Psychedelische Drogen ungefährlich?

LSD und Co. sollen Psychose-Risiko senken.

Psychedelische Drogen, wie LSD, Pilze oder Peyote, sollen das Risiko für psychische Erkrankungen senken können. Wie bitte? Bisher glaubte man schließlich immer das Umgekehrte sei der Fall. Wie Norwegische Neurowissenschaftler aktuell in einer Studie herausgefunden haben wollen, gebe es keine erhöhte Gefährdung auf etwaige Psychosen bei Einnahme solcher Halluzinogene.

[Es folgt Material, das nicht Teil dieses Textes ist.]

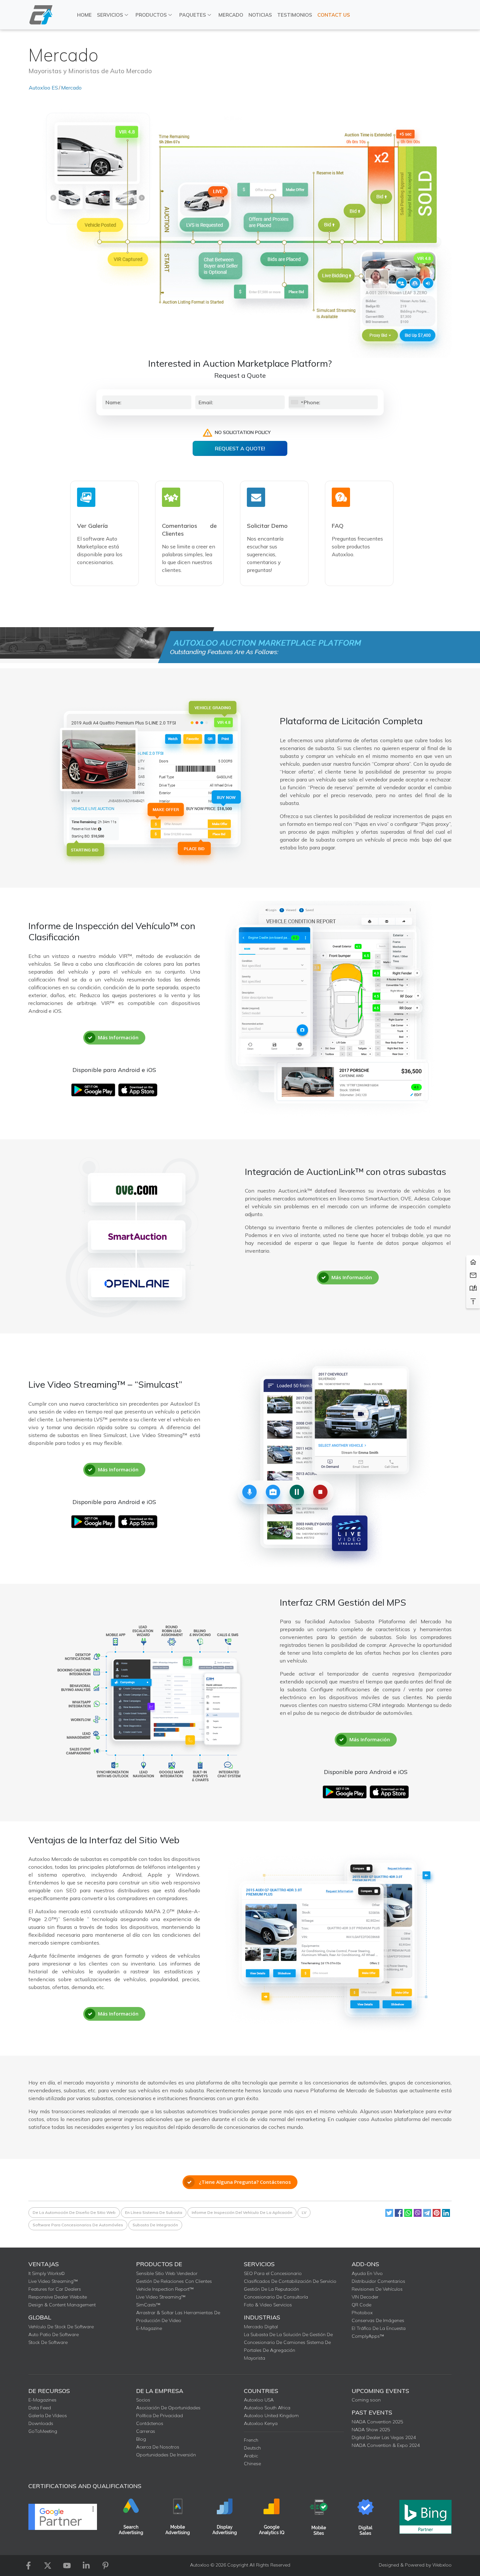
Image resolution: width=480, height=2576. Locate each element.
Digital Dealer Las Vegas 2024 (384, 2437)
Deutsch (252, 2448)
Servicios (110, 15)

Haben die Herren Wissenschaftler etwa einen Hang zu Halluzinogenen? Kaum vorstellbar so eine These. Grundlage der Studie soll eine US-Umfrage aus den Jahren 2001 bis 2004 über Drogenkonsum und psychischem Gesundheitszustand. Im Vordergrund standen Stress, Angst- oder Gemütsstörungen und Psychosen sowie Verschreibung von Psychopharmaka und überhaupt Psychotherapie. Analysiert wurden Daten von mehr als 130.000 Personen, darunter fast 22.000, die mindestens einmal Halluzinogene zu sich genommen haben. 


Die Wissenschaftler schließen dabei aber auch nicht aus, dass der Konsum von halluzinogenen Drogen bei manchen negative Folgen haben könne. Ach was. Wer hätte das gedacht? 

Aber auch bei religiösen Menschen, die bei ihren Zeremonien regelmäßig Halluzinogene zu sich nehmen, habe es keine negativen Folgen gegeben. Und jetzt kommt es: Solche Menschen würden von  "bedeutungsvollen Erfahrungen und anhaltenden positiven Wirkungen" berichten. Sie können zwar vorübergehend unter Angstzuständen und Verwirrung leiden, seien aber keine Gefährdung für die Gesellschaft. Wie beruhigend. Ja, wenn das so ist: Danke, Albert Hoffmann. "Fear & Loathing in Las Vegas" lässt grüßen. Deswegen: Lasst mal lieber die Finger vom dem Zeug.